La bibliothèque libre.
Traduction par Joseph Roy.
A. Lacroix, Verboeckhoven & Cie, Éditeurs (p. 237-245).

XXI

CONTRADICTION DANS L’EXISTENCE DE DIEU

La religion est l’ensemble des rapports de l’homme avec son propre être, — en cela consistent sa force et sa puissance morale et salutaire, — mais avec cet être comme s’il était autre, différent de nous, — et c’est là ce qui est en elle la source de l’erreur, du mensonge, de l’étroitesse d’esprit, de sa contradiction avec la raison et la morale, la source funeste du fanatisme religieux, le principe suprême des sacrifices humains, en un mot le fondement de toutes les horreurs, de toutes les scènes épouvantables qu’on rencontre dans la tragédie de l’histoire de la religion. —

Cette contemplation de l’être humain comme s’il était un être autre, existant par lui-même, est cependant à l’origine involontaire, enfantine, c’est-à-dire telle qu’en faisant une distinction entre l’homme et Dieu elle les identifie immédiatement après. Mais quand la religion acquiert des années de plus et avec des années de l’intelligence, quand dans son sein la réflexion commence à poindre et à la surveiller, que la conscience de l’unité de la nature humaine et de la nature divine se fait jour, quand, en un mot, la religion devient théologie, alors la séparation, d’abord involontaire et innocente, de Dieu et de l’homme devient une séparation étudiée, voulue, et qui n’a pas d’autre but que de classer de la conscience l’idée de l’unité qui s’y était introduite.

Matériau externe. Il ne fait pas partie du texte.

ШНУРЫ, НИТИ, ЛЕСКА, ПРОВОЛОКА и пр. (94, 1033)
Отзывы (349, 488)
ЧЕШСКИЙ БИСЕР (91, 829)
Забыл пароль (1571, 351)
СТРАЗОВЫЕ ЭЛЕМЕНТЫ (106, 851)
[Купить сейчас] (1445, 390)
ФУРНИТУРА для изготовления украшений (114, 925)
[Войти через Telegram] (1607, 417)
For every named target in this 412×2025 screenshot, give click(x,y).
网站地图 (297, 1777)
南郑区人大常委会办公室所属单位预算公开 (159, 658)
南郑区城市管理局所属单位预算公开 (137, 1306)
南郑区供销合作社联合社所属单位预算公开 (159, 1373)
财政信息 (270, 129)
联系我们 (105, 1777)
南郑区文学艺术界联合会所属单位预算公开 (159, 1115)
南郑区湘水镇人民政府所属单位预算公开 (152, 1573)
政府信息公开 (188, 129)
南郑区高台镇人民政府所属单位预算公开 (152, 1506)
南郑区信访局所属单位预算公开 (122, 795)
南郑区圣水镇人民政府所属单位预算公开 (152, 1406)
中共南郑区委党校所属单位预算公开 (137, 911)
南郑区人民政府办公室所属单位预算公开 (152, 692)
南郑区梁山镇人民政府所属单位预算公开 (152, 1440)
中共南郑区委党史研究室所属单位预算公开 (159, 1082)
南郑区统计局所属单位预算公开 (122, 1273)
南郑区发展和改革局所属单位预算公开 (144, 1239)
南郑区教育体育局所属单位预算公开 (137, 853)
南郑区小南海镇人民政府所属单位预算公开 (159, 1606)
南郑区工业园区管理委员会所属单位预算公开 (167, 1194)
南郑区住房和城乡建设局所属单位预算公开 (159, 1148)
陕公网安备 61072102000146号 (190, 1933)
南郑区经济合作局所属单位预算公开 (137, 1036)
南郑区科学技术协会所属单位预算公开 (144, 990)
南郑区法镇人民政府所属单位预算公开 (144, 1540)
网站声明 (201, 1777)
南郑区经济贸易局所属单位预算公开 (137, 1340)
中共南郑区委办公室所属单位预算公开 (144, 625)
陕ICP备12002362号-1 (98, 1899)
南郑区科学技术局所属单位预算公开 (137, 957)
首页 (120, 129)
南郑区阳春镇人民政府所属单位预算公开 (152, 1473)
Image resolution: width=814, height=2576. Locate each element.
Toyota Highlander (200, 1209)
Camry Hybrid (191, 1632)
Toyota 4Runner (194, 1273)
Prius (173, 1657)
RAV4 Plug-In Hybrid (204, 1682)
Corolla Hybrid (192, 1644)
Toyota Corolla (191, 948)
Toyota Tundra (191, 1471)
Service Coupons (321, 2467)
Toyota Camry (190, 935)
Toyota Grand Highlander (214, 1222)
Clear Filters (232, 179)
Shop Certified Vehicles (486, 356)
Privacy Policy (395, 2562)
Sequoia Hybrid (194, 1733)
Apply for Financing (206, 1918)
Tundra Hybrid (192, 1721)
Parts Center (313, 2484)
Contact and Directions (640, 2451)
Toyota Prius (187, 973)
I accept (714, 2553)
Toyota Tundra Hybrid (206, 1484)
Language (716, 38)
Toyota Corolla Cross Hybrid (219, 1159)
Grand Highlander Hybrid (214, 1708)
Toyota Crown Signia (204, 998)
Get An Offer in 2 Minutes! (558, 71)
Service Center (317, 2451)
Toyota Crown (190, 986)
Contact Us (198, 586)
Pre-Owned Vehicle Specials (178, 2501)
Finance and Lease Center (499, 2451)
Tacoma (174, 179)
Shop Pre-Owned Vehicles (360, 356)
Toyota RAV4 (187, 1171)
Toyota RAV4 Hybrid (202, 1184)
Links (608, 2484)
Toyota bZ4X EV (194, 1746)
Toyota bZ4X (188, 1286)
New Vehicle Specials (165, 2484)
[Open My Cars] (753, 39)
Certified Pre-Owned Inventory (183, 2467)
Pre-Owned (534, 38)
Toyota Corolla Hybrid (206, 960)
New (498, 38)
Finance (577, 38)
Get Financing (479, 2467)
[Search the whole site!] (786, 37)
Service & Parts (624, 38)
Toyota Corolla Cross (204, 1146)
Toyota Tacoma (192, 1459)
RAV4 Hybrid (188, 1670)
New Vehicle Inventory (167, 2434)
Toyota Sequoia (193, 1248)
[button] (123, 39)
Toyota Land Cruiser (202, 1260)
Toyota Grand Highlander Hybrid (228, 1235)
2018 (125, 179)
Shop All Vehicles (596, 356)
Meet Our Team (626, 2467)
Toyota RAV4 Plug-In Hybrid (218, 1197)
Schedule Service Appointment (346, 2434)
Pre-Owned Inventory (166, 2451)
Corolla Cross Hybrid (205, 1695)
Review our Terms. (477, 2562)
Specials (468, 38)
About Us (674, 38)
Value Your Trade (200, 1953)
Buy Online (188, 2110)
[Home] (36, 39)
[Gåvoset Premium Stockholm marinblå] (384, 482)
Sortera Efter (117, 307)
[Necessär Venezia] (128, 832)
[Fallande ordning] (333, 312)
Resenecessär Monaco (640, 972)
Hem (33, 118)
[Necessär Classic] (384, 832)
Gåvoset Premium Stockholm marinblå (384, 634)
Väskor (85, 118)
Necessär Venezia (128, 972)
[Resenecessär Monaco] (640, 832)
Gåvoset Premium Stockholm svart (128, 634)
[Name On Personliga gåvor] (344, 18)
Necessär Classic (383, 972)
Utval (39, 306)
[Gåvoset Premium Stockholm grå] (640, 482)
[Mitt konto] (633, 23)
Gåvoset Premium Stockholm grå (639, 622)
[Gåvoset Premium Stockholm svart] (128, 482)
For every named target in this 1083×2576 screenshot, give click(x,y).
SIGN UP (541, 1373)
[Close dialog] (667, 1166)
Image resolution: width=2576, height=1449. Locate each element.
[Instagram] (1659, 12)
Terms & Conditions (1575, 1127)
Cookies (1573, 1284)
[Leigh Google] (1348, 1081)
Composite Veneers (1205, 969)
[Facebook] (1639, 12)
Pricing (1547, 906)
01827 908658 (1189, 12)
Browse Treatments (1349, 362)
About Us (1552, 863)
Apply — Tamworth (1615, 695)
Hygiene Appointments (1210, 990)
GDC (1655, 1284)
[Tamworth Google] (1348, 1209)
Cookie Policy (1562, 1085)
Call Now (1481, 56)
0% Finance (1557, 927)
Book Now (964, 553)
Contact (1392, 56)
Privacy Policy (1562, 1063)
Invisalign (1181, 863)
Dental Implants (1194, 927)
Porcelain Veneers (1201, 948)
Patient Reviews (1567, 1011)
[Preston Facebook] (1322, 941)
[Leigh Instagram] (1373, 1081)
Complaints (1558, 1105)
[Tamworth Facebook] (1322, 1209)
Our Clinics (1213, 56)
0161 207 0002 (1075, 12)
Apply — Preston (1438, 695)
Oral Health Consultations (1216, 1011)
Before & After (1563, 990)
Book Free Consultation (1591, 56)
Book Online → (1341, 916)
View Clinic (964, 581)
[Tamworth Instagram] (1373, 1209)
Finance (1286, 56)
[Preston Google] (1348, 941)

Plus la religion est près de son origine, plus elle est vraie, sincère, moins elle cache sa nature ; c’est-à-dire, il n’y a d’abord aucune différence qualitative, essentielle entre Dieu et l’homme, et cette identité ne choque pas l’homme religieux, parce que son intelligence est encore en harmonie avec sa religion. Dans l’ancien judaïsme, Jéhovah n’était distinct que par son existence personnelle de l’individu humain ; par ses qualités, ses attributs, il était complétement semblable à l’homme, il avait les mêmes passions, les mêmes facultés humaines de corps et d’esprit. Plus tard seulement on fit une distinction entre Jéhovah et l’homme et l’on eut recours à l’allégorie pour donner aux anthropomorphismes un autre sens que celui qu’ils avaient auparavant. Il en fut ainsi dans le christianisme. Les plus anciennes traditions ne font pas ressortir la divinité du Christ comme celles qui les ont suivies. Chez l’apôtre saint Paul, le Christ est un être flottant entre Dieu et l’homme, entre le ciel et la terre, le premier des anges, le premier créé, mais cependant créé. Admettons qu’il fut engendré ; mais alors les anges et les hommes sont aussi engendrés et non créés, car Dieu est aussi leur père. C’est l’Église qui la première identifia le Christ et la divinité, formula sa différence d’avec les hommes et les anges, le proclama fils unique et exclusif de Dieu, lui accorda enfin le monopole d’être incréé et éternel.

De quelle manière s’y prit tout d’abord la théologie pour faire de l’être divin un être différent de l’homme et placé en dehors de lui ? Elle isola la question de l’existence et s’efforça d’en donner une démonstration, une preuve en forme.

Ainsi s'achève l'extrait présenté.